Extracted data START

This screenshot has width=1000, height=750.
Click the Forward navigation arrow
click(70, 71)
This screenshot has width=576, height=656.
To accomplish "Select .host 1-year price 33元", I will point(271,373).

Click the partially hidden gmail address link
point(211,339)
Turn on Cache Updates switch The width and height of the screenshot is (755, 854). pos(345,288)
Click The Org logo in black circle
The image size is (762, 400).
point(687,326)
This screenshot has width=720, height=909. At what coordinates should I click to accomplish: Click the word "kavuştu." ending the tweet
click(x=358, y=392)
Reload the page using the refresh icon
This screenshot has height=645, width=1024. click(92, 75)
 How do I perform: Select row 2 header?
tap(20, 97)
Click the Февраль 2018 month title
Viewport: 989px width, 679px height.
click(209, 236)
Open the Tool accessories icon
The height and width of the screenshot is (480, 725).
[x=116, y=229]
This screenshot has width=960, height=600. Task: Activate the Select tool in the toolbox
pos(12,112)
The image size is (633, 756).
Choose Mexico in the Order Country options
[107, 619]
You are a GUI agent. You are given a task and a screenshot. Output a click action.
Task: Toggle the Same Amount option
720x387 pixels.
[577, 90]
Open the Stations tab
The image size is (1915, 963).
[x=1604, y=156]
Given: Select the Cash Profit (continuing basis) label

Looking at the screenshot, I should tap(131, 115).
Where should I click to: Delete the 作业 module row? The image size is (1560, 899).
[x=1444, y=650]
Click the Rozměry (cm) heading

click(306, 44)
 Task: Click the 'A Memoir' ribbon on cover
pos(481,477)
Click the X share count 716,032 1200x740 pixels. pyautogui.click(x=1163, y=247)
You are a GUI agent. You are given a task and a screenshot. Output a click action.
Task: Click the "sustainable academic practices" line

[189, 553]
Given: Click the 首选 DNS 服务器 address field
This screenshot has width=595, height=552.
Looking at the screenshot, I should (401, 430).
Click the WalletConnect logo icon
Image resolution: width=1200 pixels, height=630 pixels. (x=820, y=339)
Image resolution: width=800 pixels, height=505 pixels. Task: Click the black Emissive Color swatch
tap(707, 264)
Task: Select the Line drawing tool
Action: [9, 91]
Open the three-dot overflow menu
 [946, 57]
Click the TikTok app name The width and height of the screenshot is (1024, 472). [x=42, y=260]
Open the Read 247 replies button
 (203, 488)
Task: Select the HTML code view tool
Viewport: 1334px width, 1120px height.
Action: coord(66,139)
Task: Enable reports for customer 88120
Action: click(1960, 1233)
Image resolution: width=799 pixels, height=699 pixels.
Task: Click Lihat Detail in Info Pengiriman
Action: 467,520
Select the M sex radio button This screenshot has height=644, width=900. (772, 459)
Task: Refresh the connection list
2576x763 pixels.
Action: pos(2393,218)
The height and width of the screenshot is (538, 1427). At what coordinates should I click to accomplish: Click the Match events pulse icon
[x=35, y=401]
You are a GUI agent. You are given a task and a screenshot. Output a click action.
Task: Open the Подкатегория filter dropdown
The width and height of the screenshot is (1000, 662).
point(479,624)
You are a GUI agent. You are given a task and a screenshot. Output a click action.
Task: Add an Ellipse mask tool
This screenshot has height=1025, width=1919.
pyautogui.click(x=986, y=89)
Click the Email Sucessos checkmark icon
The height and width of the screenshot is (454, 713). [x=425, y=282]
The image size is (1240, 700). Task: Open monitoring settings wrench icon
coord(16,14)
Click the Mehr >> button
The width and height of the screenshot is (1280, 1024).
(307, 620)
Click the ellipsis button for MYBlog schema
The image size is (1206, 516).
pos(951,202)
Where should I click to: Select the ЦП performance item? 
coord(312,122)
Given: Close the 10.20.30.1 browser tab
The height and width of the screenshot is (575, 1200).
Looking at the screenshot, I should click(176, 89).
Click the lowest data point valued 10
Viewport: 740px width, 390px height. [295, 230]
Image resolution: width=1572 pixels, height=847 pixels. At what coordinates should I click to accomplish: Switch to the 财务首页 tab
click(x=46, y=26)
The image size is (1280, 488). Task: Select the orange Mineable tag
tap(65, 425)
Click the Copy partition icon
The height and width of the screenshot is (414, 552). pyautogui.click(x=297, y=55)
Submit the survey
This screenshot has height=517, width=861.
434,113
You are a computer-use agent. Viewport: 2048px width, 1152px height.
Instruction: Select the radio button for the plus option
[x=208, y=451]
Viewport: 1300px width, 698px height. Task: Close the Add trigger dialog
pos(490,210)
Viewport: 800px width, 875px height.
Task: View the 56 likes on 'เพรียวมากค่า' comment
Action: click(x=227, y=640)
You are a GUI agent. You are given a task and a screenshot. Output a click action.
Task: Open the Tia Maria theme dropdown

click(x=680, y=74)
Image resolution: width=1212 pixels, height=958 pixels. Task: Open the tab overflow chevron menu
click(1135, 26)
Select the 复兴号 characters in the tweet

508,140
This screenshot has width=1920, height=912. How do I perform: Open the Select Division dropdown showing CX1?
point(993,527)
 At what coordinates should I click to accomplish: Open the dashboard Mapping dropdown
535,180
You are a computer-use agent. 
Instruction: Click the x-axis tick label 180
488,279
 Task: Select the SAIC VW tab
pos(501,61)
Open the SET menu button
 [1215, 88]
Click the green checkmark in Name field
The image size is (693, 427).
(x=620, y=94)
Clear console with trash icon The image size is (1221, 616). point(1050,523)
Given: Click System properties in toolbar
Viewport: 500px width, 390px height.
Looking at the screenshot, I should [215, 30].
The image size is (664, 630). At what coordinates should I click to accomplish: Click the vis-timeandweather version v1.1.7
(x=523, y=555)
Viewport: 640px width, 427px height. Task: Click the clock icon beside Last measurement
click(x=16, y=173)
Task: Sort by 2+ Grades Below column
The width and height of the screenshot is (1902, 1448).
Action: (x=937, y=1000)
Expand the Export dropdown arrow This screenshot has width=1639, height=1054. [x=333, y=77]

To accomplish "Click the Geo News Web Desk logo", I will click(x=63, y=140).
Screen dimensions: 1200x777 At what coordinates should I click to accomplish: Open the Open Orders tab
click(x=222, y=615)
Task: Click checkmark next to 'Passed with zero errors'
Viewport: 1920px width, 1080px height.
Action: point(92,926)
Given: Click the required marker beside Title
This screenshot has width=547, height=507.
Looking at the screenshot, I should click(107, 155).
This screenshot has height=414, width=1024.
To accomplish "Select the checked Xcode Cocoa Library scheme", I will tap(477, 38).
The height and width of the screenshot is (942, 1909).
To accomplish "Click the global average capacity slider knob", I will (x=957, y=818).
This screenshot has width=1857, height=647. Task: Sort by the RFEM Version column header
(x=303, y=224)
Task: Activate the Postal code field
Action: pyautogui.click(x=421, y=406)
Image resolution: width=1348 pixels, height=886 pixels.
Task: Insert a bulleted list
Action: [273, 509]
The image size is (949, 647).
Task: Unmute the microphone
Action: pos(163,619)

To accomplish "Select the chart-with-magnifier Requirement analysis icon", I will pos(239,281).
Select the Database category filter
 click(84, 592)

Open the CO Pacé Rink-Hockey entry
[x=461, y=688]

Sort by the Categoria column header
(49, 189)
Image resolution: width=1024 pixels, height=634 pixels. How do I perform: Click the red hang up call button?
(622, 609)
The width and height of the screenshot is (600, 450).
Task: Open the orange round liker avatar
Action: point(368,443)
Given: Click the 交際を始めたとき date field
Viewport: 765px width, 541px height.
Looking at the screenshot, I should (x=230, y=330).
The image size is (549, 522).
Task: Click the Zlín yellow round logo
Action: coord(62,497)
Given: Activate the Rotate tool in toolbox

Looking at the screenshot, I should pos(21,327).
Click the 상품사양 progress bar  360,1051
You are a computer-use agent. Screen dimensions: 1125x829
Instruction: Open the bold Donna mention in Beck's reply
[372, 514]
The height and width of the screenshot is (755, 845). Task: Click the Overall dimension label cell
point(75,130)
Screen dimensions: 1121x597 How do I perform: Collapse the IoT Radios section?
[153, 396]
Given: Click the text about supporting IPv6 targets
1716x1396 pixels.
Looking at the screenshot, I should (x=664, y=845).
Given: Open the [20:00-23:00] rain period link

Extracted data END

Task to carry out:
Go through the listing above and find each line containing the string "with"; copy those lines.

Task result:
Clear console with trash icon The image size is (1221, 616). point(1050,523)
Task: Click checkmark next to 'Passed with zero errors'
To accomplish "Select the chart-with-magnifier Requirement analysis icon", I will pos(239,281).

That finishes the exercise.